Investment advisers can add value to your portfolio. But it is entirely up to you to effectively use your adviser. In this article, we discuss about how you should effectively use an investment adviser, if you hire one.

Goal-based investing

We start on the premise that your investment portfolio has two parts. One, the core portfolio, relates to goal-based investing. The primary objective of this portfolio is to generate acceptable returns so that the portfolio value at the end of the investment horizon is enough to meet your life goal. The second part, the satellite portfolio, is created to take advantage of short-term market movements. You do not have to hire an investment adviser to manage both parts of your investment portfolio. It would be logical to hire an adviser to manage your core portfolio — the most essential part of your total investments. Moreover, self-managing the satellite portfolio gives you emotional satisfaction; beating the market and earning short-term returns can be rewarding. We suggest that you do the other way! That is, you should self-manage your core portfolio and outsource the management of the satellite portfolio to your adviser, if you hire one. Why? Setting up the core portfolio is not difficult. Suppose you want to buy a house eight years hence. You should know the portfolio value you require at the end of that period to buy the house. This is, the current value of a similar house that you want to buy inflation-adjusted for eight years. Next, you should decide on your monthly savings to achieve this goal. Finally, assume that the post-tax expected return on bonds is 5.25 per cent (7.5 per cent interest and 30 per cent tax) and that on equity is 12 per cent. So, based on the proposed savings and expected asset returns, you can arrive at the preferred asset allocation.
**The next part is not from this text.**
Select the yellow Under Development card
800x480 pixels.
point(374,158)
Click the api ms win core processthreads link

Thereafter, you have to create two systematic investment plans (SIPs) — one on a large-cap index fund and another on a bank recurring deposit. Managing the core portfolio requires disciplined savings, not deep knowledge of the markets; the objective is to earn market returns to achieve your life goals.

Adviser Alpha

Your satellite portfolio is different. This is created to take advantage of short-term market movements. There are plenty of investment products designed to beat the market. Selecting a handful of them to create your satellite portfolio can be difficult and confusing.
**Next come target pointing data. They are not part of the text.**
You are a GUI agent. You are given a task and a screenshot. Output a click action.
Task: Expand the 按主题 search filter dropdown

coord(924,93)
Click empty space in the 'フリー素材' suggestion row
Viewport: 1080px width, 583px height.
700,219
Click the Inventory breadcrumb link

Should you buy a mid-cap active fund or a large-cap fund? And then, which active fund should you choose? Or should you make direct investment in shares or trade ETFs? Which shares should you buy? When should you enter and exit?
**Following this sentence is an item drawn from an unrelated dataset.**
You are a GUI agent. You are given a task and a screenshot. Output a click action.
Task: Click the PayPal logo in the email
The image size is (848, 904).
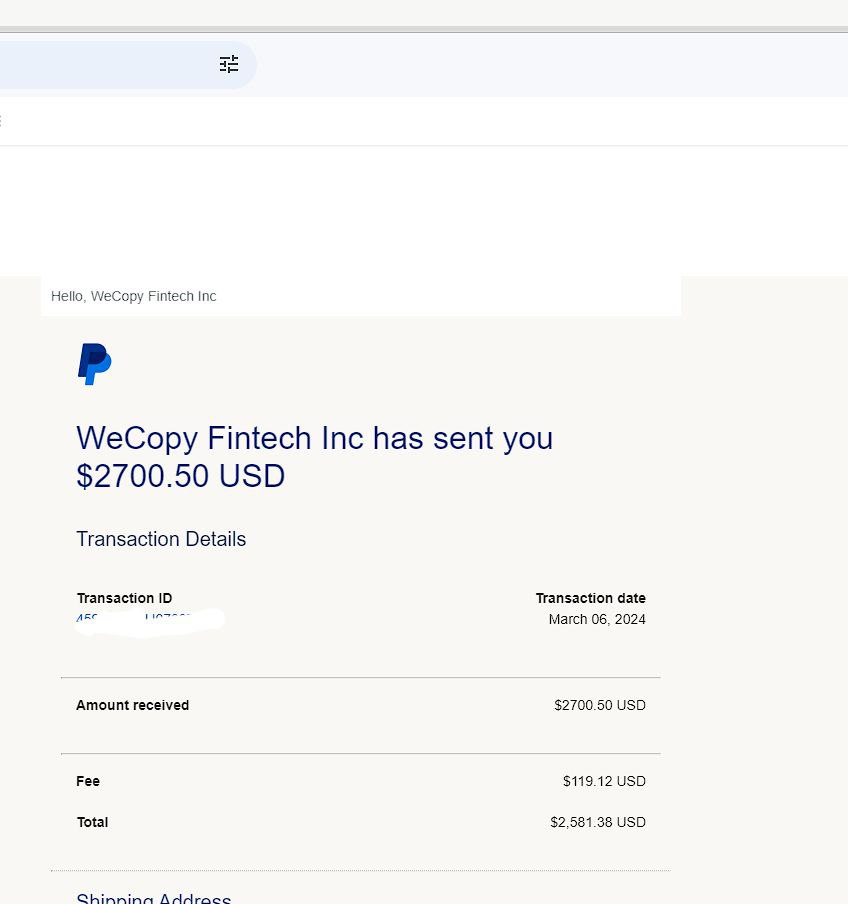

Given the numerous questions you have to answer, there is room for regret if your decisions turn wrong. This behaviour can affect your subsequent decisions. Then there is the issue of time.

For unlike your core portfolio, your satellite portfolio has to be actively managed. Can you continually devote time to self-manage your satellite portfolio?

If not, you should consider outsourcing the management of your satellite portfolio to an investment adviser. But that is easier said than done.

So, how can you trade-off facing regret due to wrong decisions and experiencing emotional fulfilment from beating the market? We suggest that you initially outsource your satellite portfolio to your adviser, if you choose to hire one.

After you accumulate sizable gains in your satellite portfolio, take-out 25-30 per cent of these gains and trade directly in the market. You should leave the rest of your satellite portfolio with your adviser.